I’m writing about Debbie’s story not only to spread awareness about the reality and hardships experienced by those with mental illness, but also because I’ve found that I actually relate to her in many ways. Of course, I rarely dissociate or have periods of lost time, nor do I have personalities that are noticeably not my own or that exist completely outside of my consciousness… But I have felt as if there are different parts of myself that think and act in different ways. For example, I’ve struggled with dislodging what I’ve come to call my “sick identity,” that which wants me to stay in my addictions and disorders until they kill me. This identity abuses me in every way possible: verbally, psychologically, spiritually and physically. She didn’t want me to survive. She didn’t want me to feel joy, peace, hope. She wanted me dead. In recovery, I started to develop my healthy identity, that which could find small pieces of value in myself, appreciate my skills and talents. I started to consider that I deserved to live, to enjoy things, to love and be loved. Since then, it has felt sort of like two separate personalities. Certain days, I would hate myself and others, I would be okay with the person I was becoming. Sometimes, I would act on behaviors and hours later, I would feel regret and anger at the part of myself that motivated those behaviors. Thankfully, the healthy part of myself seems to becoming more and more dominant as I gain more time in recovery and sobriety. That other part of me, however, is not so easily subdued. She comes out from time to time, her voice echoes in my mind, egging me on to use behaviors or to drink.
Another part of Debbie’s story that I found relevant in my own life is the treatment for her condition, for DID. Therapists don’t necessarily intend to rid the person of these other personalities. Instead, they seek to integrate them, to unite them into one, solid identity. In a way, I feel like I have the same goal. I don’t really want to rid myself of my sick self completely. Though yes, she hurt me, she abused me, she damn near killed me… she also, in a way, saved me. My behaviors and using, though unhealthy in the long run, kept me alive in the moment, helped me to cope with what seemed to be unbearable. They were the only tools I had, the only ways I knew how to deal with pain and distress. Had I not had these behaviors, I might not have been able to endure the pain. I might have given up long ago. They made me feel secure the way order made Deborah feel secure, they made me feel confident the way jokes and attention made Deb feel that way, they made me feel protected the way hiding made the little girl feel protected. The irony in addiction is that what makes us feel safe is actually killing us. We just don’t know any better.
So instead of erasing that part of myself, I want to hold onto parts of her. I want to appreciate her for doing the best she could to help me to endure, to survive. I want to use her determination, focus and commitment towards recovery. I want to remember her and honor her, because though I no longer need her behaviors, she will always be a part of me. In the end, she has made me stronger.
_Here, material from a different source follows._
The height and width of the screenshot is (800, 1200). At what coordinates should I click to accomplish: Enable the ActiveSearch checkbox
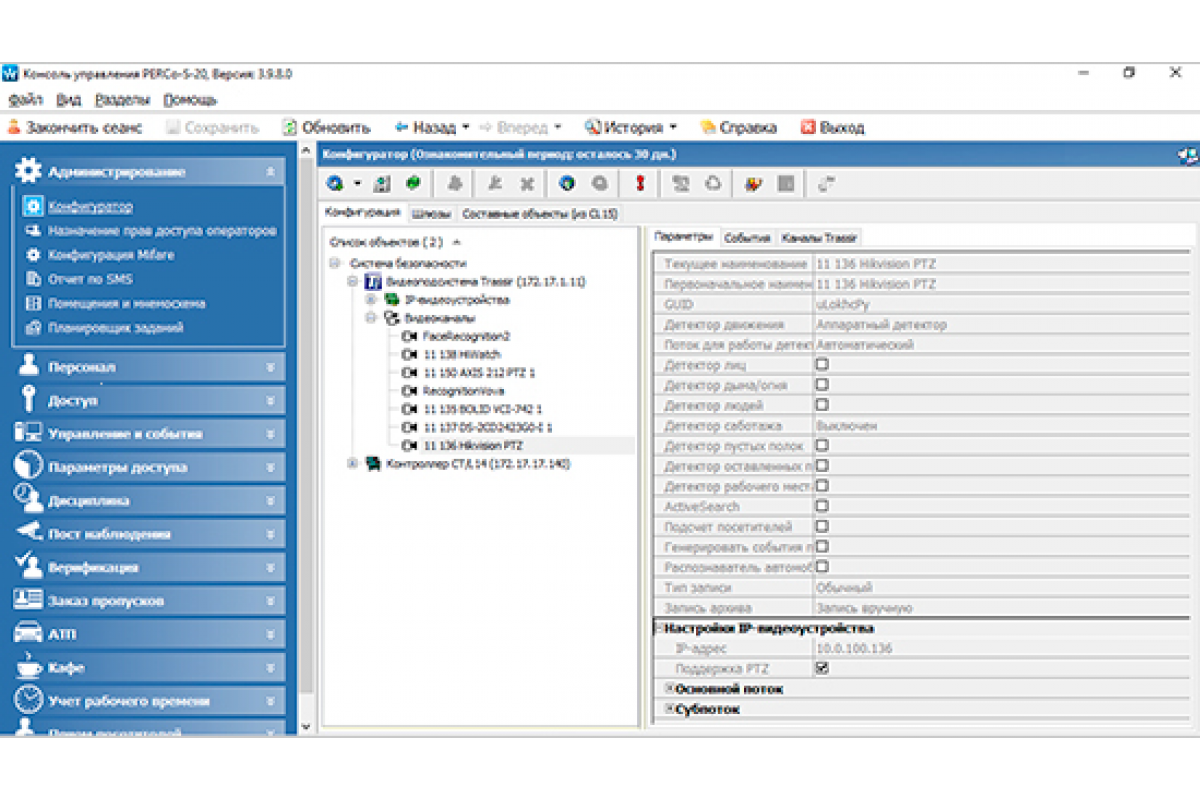tap(822, 507)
I’m so grateful for having met “Debbie.” She showed me that hope can live on in the midst of the most desperate and agonizing circumstances. She showed me that despite having these illnesses, disorders, or addictions, we don’t have to let them define us. We are still ourselves underneath all of the pain and confusion.
Though so many of us are broken and fragmented due to our pasts, hope is the glue that can put all of the pieces back together. It is possible to become whole again.